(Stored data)
┄┄┄┄┄┄┄┄┄┄

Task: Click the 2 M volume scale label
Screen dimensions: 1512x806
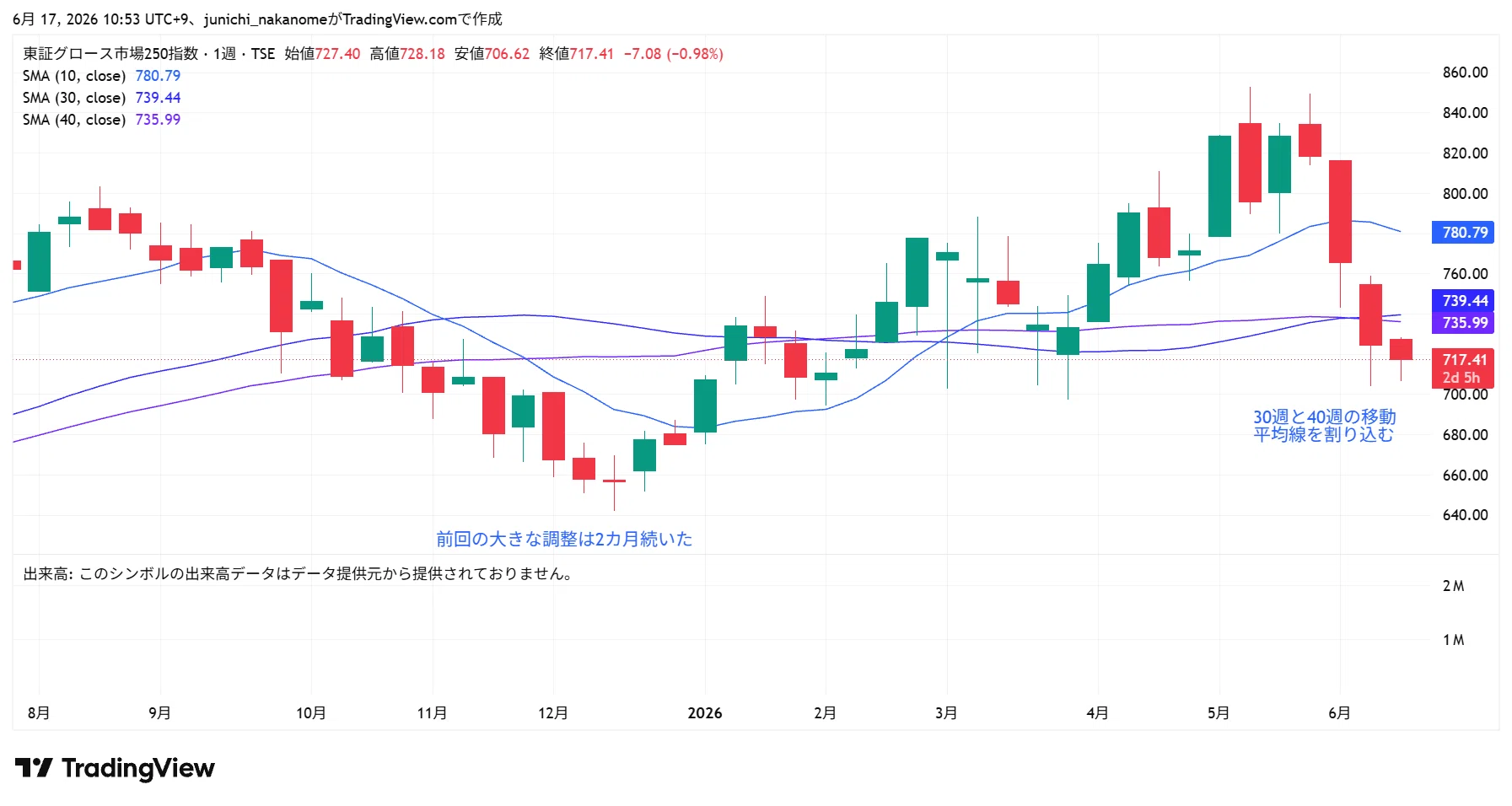Action: click(1453, 586)
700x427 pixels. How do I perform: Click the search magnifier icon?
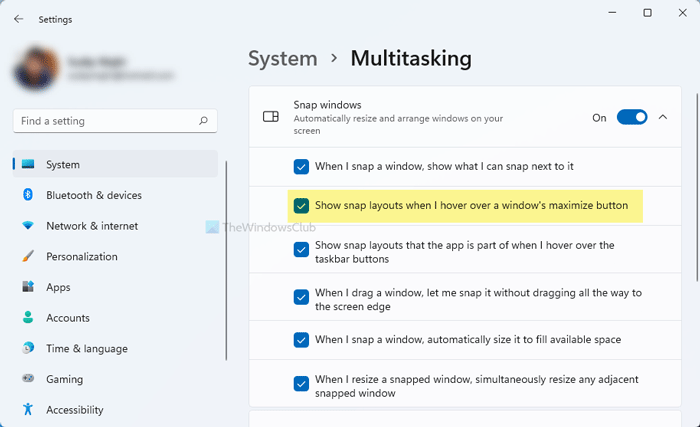[x=203, y=121]
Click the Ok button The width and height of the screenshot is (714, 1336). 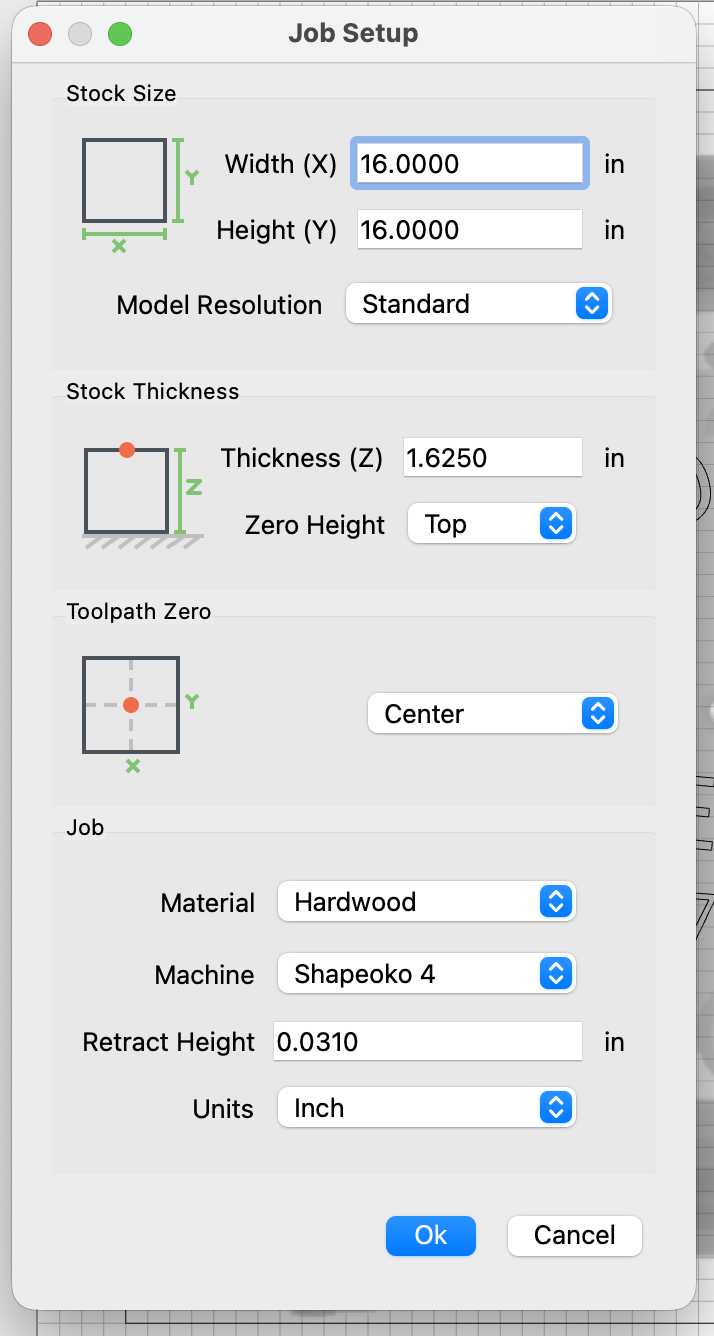tap(431, 1235)
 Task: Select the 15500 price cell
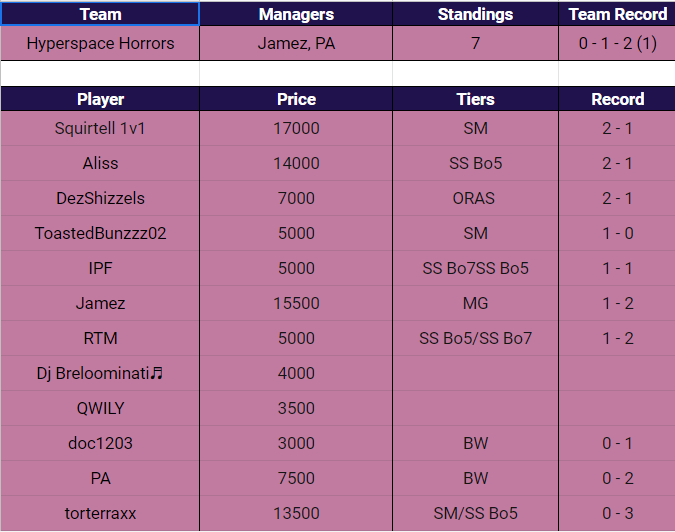pos(296,303)
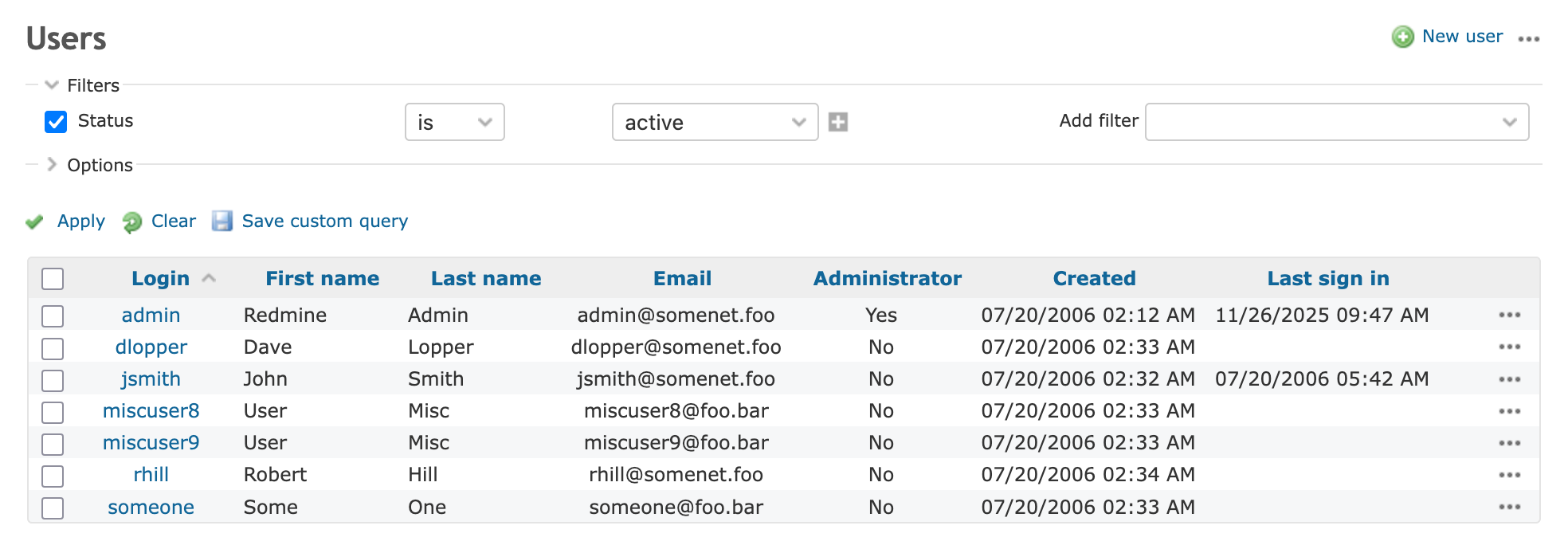
Task: Open the Add filter dropdown
Action: [1336, 122]
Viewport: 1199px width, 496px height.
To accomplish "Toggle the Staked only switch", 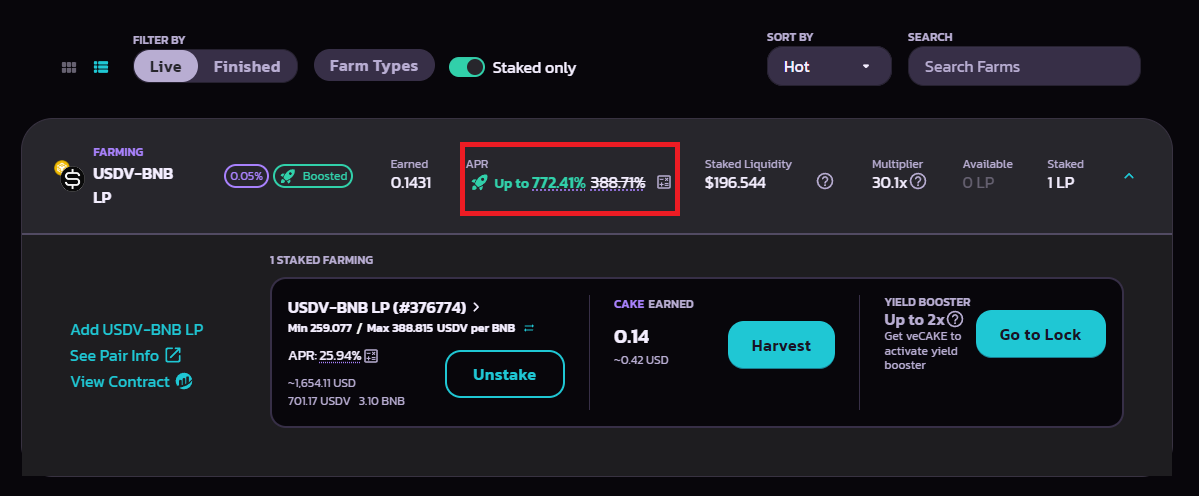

┄┄┄┄┄┄┄┄┄┄

** Task requirements **
All lines from the one containing "Task: Select the 15500 price cell" to the end of the entries should appear in the output exactly as written, with no pictures.

** Response box **
 Task: Select the 15500 price cell
pos(296,303)
Task: Open the Add filter dropdown
Action: [1336, 122]
Viewport: 1199px width, 496px height.
To accomplish "Toggle the Staked only switch", 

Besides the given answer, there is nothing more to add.